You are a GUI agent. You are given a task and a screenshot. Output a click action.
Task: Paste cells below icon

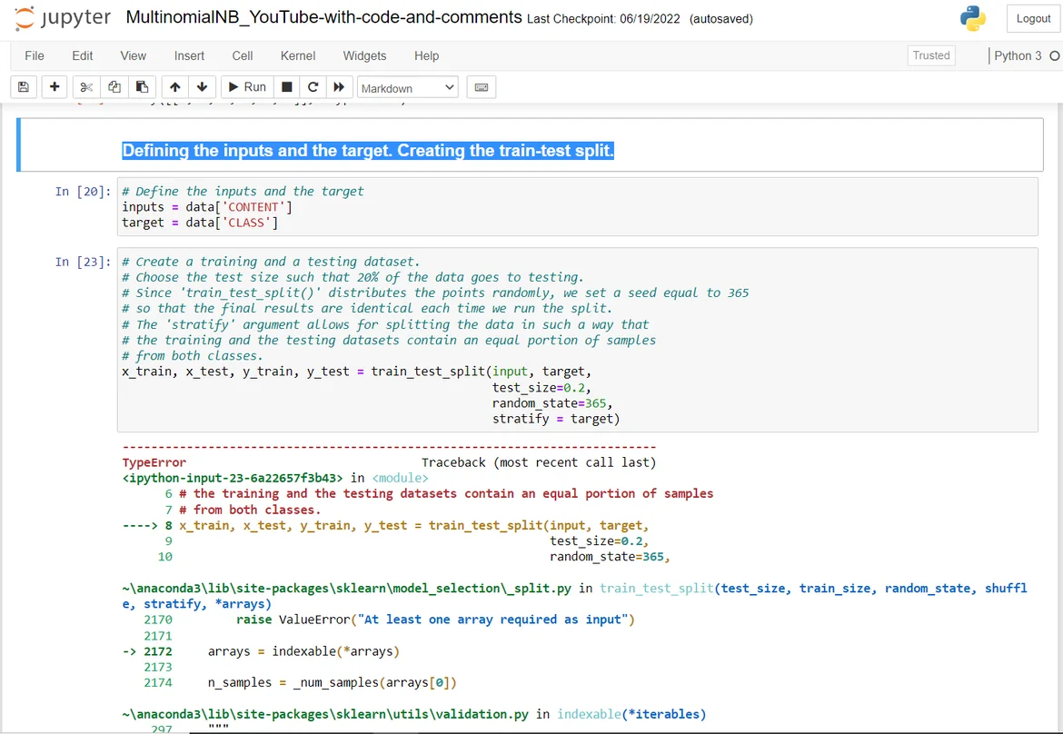pyautogui.click(x=142, y=87)

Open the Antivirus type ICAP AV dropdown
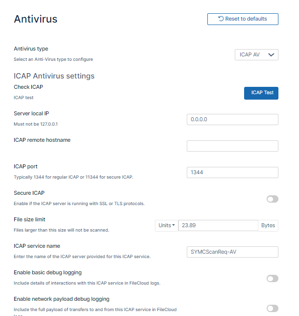(256, 54)
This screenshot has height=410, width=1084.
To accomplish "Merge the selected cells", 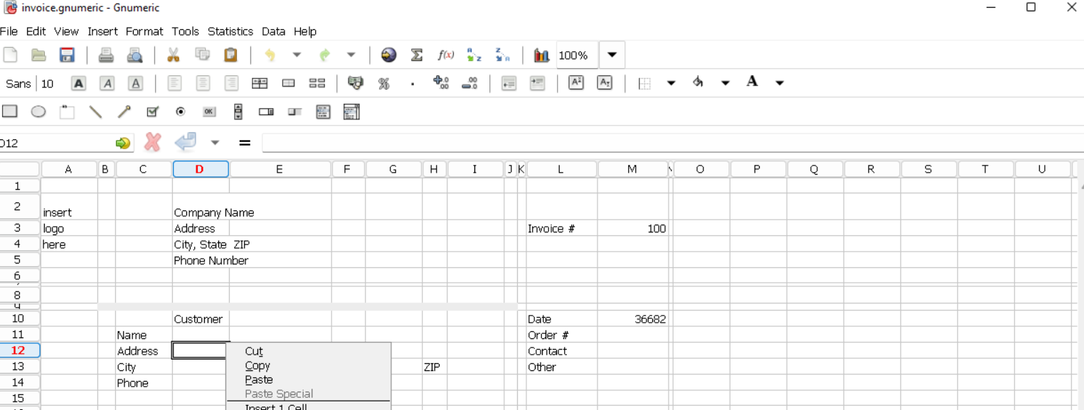I will pos(260,83).
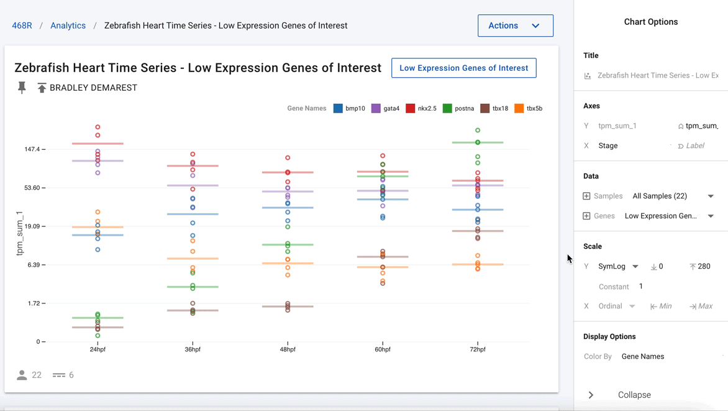Image resolution: width=728 pixels, height=411 pixels.
Task: Click the plus icon next to Genes
Action: [x=586, y=216]
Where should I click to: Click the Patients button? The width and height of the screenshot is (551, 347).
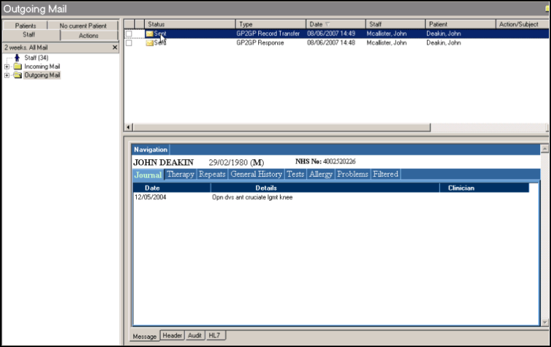(25, 26)
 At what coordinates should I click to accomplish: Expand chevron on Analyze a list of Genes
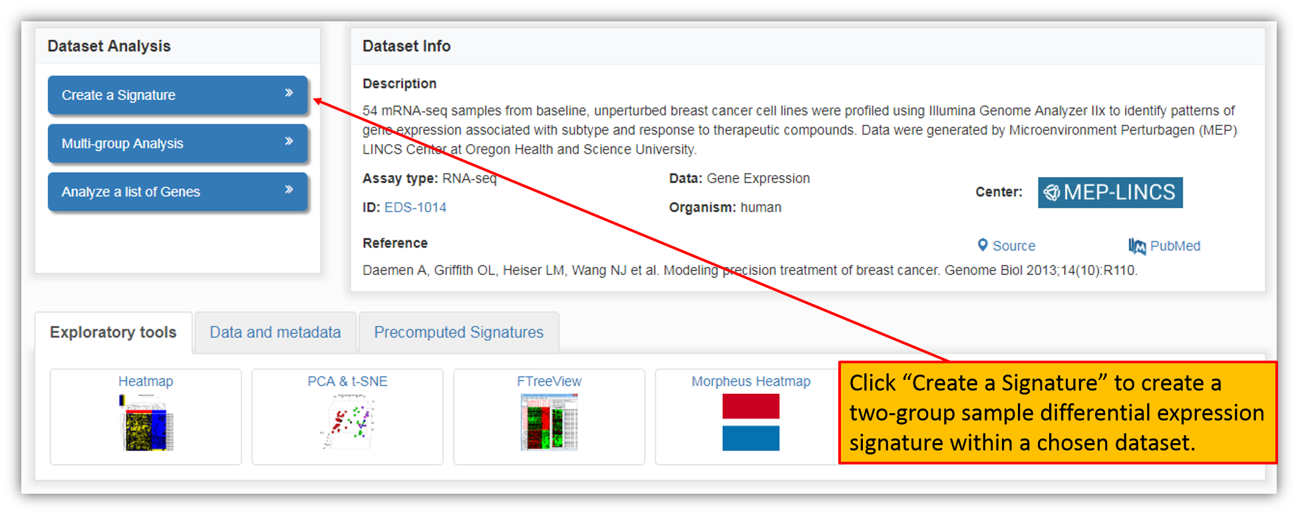click(x=289, y=190)
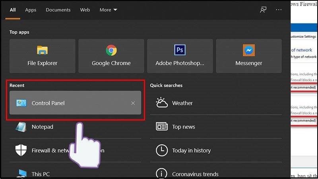This screenshot has height=179, width=318.
Task: Open Coronavirus trends quick search
Action: pos(195,174)
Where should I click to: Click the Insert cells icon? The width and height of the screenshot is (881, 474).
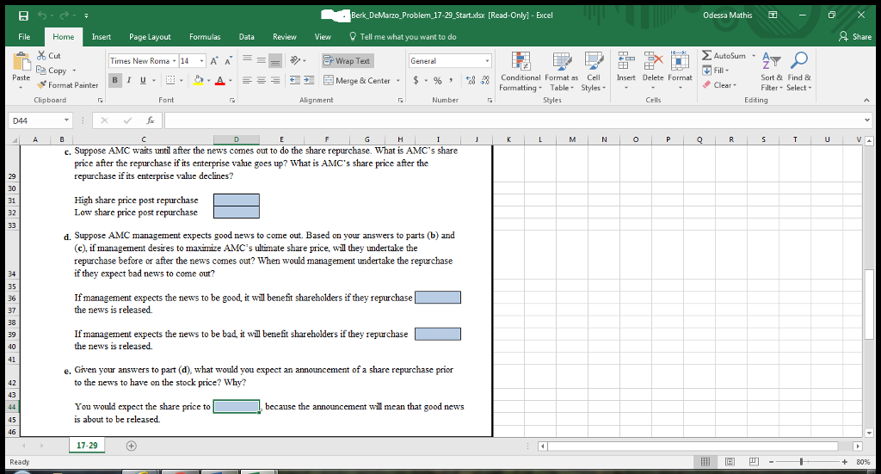625,62
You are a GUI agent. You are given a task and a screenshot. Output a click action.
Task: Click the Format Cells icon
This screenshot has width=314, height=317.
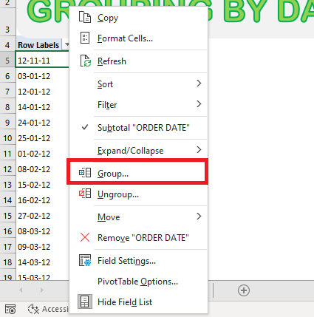tap(85, 38)
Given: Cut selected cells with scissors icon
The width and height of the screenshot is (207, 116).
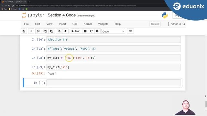Looking at the screenshot, I should click(x=38, y=31).
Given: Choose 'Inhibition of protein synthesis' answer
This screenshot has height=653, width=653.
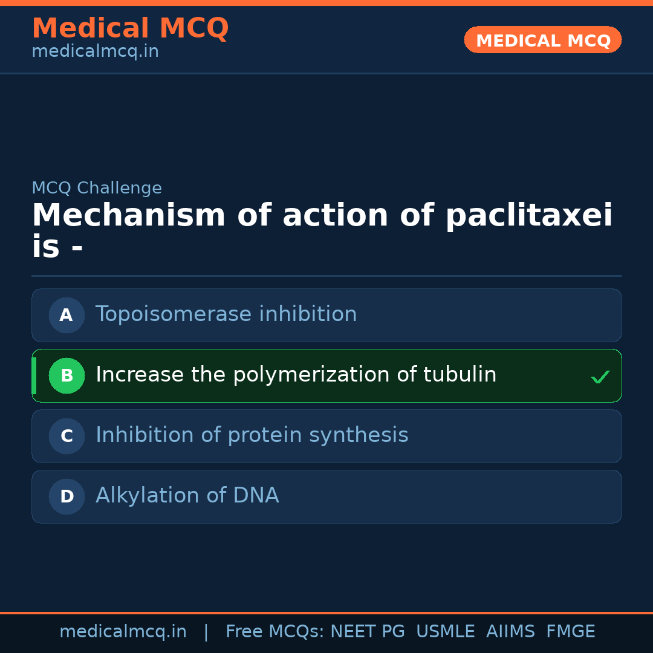Looking at the screenshot, I should pyautogui.click(x=252, y=435).
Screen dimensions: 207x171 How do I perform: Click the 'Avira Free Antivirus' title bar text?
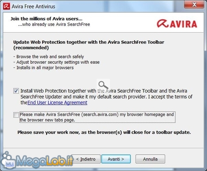(33, 7)
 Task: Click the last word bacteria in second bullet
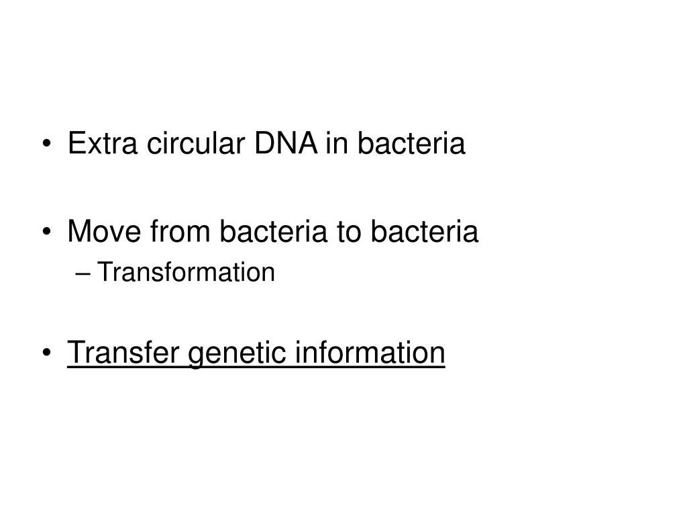[425, 231]
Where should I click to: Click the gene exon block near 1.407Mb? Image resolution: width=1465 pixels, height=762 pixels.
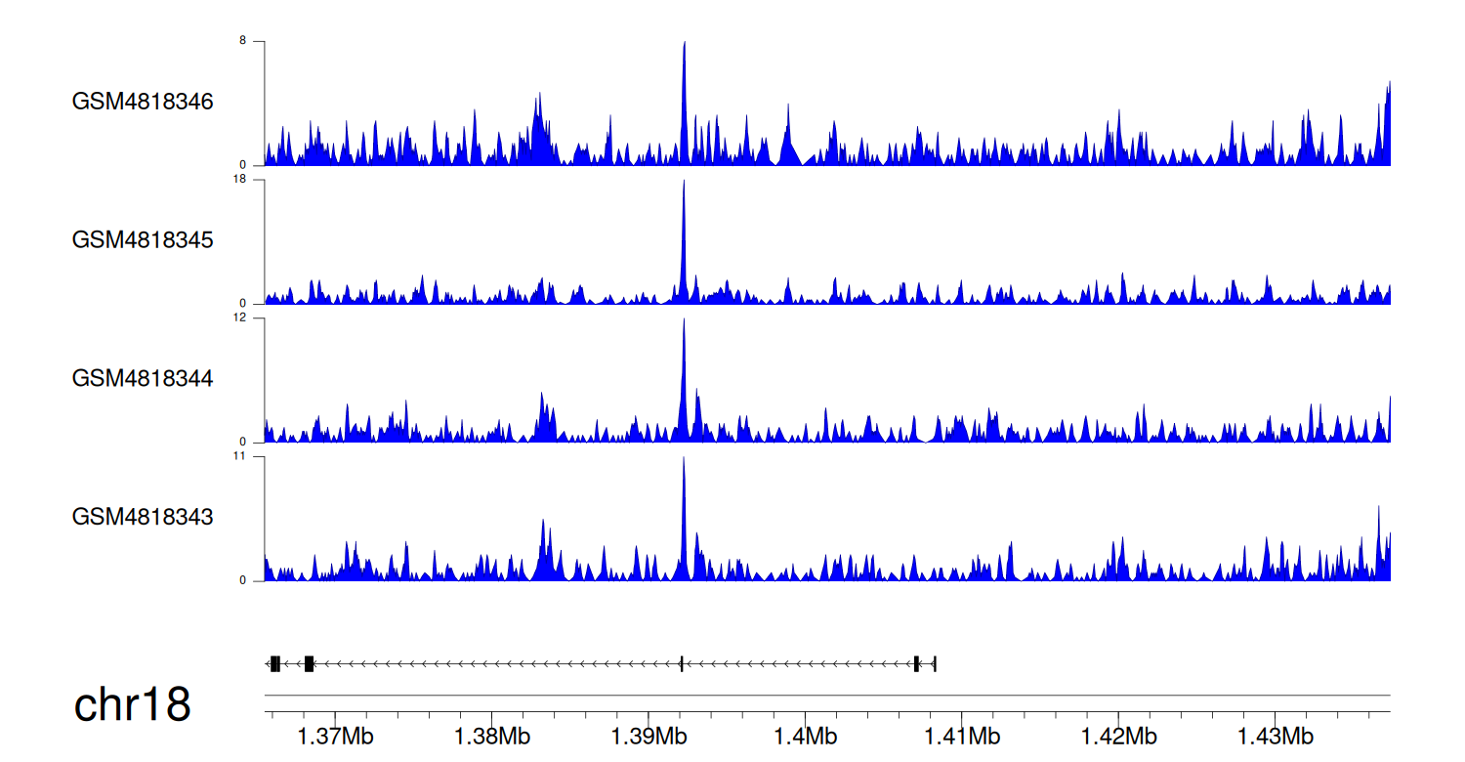916,664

::::::

Instructions for the task. Every line from the top of the material above through the line with "This screenshot has height=410, width=1084." should be duplicated exactly, please; leave out the pictures.

Expected output.
You are a GUI agent. You are given a task and a screenshot. Output a click action.
Task: Paste cells below icon

pyautogui.click(x=142, y=87)

Open the Antivirus type ICAP AV dropdown
(256, 54)
This screenshot has height=410, width=1084.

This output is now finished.